Dataset excerpts

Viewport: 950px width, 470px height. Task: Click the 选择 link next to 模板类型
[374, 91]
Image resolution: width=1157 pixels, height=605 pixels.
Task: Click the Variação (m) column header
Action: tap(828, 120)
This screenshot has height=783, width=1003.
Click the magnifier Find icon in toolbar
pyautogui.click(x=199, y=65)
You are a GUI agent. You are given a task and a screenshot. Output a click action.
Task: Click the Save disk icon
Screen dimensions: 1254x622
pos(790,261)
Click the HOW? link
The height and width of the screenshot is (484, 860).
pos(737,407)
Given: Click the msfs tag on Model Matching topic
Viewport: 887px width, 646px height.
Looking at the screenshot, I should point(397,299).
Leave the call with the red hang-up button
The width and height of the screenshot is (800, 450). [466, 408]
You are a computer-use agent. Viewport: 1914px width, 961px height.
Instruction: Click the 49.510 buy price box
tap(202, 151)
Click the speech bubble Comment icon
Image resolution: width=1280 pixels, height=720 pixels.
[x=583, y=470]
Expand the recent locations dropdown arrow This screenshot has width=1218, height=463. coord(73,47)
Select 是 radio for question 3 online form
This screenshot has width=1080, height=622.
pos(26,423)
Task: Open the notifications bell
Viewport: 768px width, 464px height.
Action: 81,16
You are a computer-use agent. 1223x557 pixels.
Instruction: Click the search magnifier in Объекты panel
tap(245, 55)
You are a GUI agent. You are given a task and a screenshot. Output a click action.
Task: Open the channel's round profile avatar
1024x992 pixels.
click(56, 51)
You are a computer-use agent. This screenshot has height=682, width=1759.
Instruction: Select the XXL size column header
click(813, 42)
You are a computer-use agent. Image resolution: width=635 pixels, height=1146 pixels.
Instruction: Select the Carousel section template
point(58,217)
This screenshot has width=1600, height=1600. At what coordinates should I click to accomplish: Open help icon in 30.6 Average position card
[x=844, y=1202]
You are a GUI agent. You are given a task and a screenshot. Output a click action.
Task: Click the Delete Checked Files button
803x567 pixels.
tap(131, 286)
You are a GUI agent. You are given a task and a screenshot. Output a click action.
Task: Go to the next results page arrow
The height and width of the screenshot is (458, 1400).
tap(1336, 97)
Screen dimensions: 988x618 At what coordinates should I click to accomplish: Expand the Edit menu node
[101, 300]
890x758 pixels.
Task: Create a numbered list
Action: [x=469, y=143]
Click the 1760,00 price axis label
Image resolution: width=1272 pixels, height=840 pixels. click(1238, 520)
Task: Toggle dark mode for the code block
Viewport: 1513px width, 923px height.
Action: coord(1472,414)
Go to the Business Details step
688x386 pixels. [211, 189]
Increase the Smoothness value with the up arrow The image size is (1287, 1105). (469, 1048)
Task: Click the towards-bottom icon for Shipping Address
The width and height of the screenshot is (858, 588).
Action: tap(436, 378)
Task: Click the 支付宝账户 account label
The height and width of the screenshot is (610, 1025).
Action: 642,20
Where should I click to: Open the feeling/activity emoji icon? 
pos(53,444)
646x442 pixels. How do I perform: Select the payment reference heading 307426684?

**What you should do:**
Retype each line above, keeping every character.

**Task response:**
Viewport: 950px width, 470px height. Task: Click the 选择 link next to 模板类型
[374, 91]
Image resolution: width=1157 pixels, height=605 pixels.
Task: Click the Variação (m) column header
Action: tap(828, 120)
This screenshot has height=783, width=1003.
Click the magnifier Find icon in toolbar
pyautogui.click(x=199, y=65)
You are a GUI agent. You are given a task and a screenshot. Output a click action.
Task: Click the Save disk icon
Screen dimensions: 1254x622
pos(790,261)
Click the HOW? link
The height and width of the screenshot is (484, 860).
pos(737,407)
Given: Click the msfs tag on Model Matching topic
Viewport: 887px width, 646px height.
Looking at the screenshot, I should point(397,299).
Leave the call with the red hang-up button
The width and height of the screenshot is (800, 450). [466, 408]
You are a computer-use agent. Viewport: 1914px width, 961px height.
Instruction: Click the 49.510 buy price box
tap(202, 151)
Click the speech bubble Comment icon
Image resolution: width=1280 pixels, height=720 pixels.
[x=583, y=470]
Expand the recent locations dropdown arrow This screenshot has width=1218, height=463. coord(73,47)
Select 是 radio for question 3 online form
This screenshot has width=1080, height=622.
pos(26,423)
Task: Open the notifications bell
Viewport: 768px width, 464px height.
Action: 81,16
You are a computer-use agent. 1223x557 pixels.
Instruction: Click the search magnifier in Объекты panel
tap(245, 55)
You are a GUI agent. You are given a task and a screenshot. Output a click action.
Task: Open the channel's round profile avatar
1024x992 pixels.
click(56, 51)
You are a computer-use agent. This screenshot has height=682, width=1759.
Instruction: Select the XXL size column header
click(813, 42)
You are a computer-use agent. Image resolution: width=635 pixels, height=1146 pixels.
Instruction: Select the Carousel section template
point(58,217)
This screenshot has width=1600, height=1600. At what coordinates should I click to accomplish: Open help icon in 30.6 Average position card
[x=844, y=1202]
You are a GUI agent. You are given a task and a screenshot. Output a click action.
Task: Click the Delete Checked Files button
803x567 pixels.
tap(131, 286)
You are a GUI agent. You are given a task and a screenshot. Output a click action.
Task: Go to the next results page arrow
The height and width of the screenshot is (458, 1400).
tap(1336, 97)
Screen dimensions: 988x618 At what coordinates should I click to accomplish: Expand the Edit menu node
[101, 300]
890x758 pixels.
Task: Create a numbered list
Action: [x=469, y=143]
Click the 1760,00 price axis label
Image resolution: width=1272 pixels, height=840 pixels. click(1238, 520)
Task: Toggle dark mode for the code block
Viewport: 1513px width, 923px height.
Action: coord(1472,414)
Go to the Business Details step
688x386 pixels. [211, 189]
Increase the Smoothness value with the up arrow The image size is (1287, 1105). (469, 1048)
Task: Click the towards-bottom icon for Shipping Address
The width and height of the screenshot is (858, 588).
Action: tap(436, 378)
Task: Click the 支付宝账户 account label
The height and width of the screenshot is (610, 1025).
Action: 642,20
Where should I click to: Open the feeling/activity emoji icon? 
pos(53,444)
646x442 pixels. How do I perform: Select the payment reference heading 307426684?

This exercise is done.